Preparing for our five-day camping trip may seem like a straightforward task, but had an added twist: since we were living out of two rafts, we had to make every object virtually waterproof. Our personal gear, from toothpaste to sleeping bags, was easy enough to stow in Ziploc bags or dry bags, but our scientific collecting gear was more of a challenge. The big and heavy pieces such as drift nets, rebar, and dozens of bottles of sterilizing alcohol, were packed into multiple plastic tubs, then strapped down with lids to make them almost water tight. With half the boat full of gear, finding space for food was another challenge, but a definite must for five hungry men about to work tiring, fourteen-hour days.


Although packing and repacking our gear each day was miserable, the trip was filled with moments that were unforgettable. Stopping each night at new camp sites where few people could visit, filled with sights and smells only discovered in the wild, was hard to beat, or even call “work.” Throughout the week, we would experience some extreme white-water rafting, amazing trout fishing, and delicious food under the moon-lit sky.  For environmental enthusiasts such as ourselves, being in a setting such as the Upper Tuolumne River, with nothing but rushing white water and the breathtaking sunrises, provided memories that will last a lifetime.

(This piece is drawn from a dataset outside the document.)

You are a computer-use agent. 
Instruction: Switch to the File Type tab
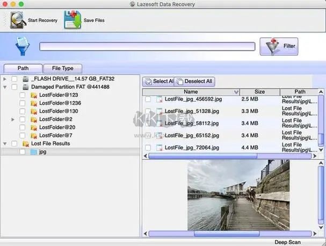click(x=62, y=68)
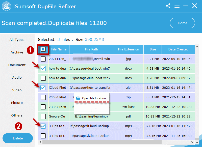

Floating down the river provided minor to serious scares as we navigated the rapids. The terrain around us was starting to take life, as summer was approaching fall. After the tragic Rim Fire took place in 2013, wiping nearly all life from the mountain tops, Mother Nature was set on recovery.  The sun rose at 6 a.m. each morning, with beautiful songs from the chirping native birds. As FISHBIO staff rubbed our bleary eyes and stretched our limbs, little creatures were doing the same. The cool, misty air kept dew on the ground, and the smell of fresh coffee would fill the air, as a delicious breakfast was prepared each day by Sierra Mac guides.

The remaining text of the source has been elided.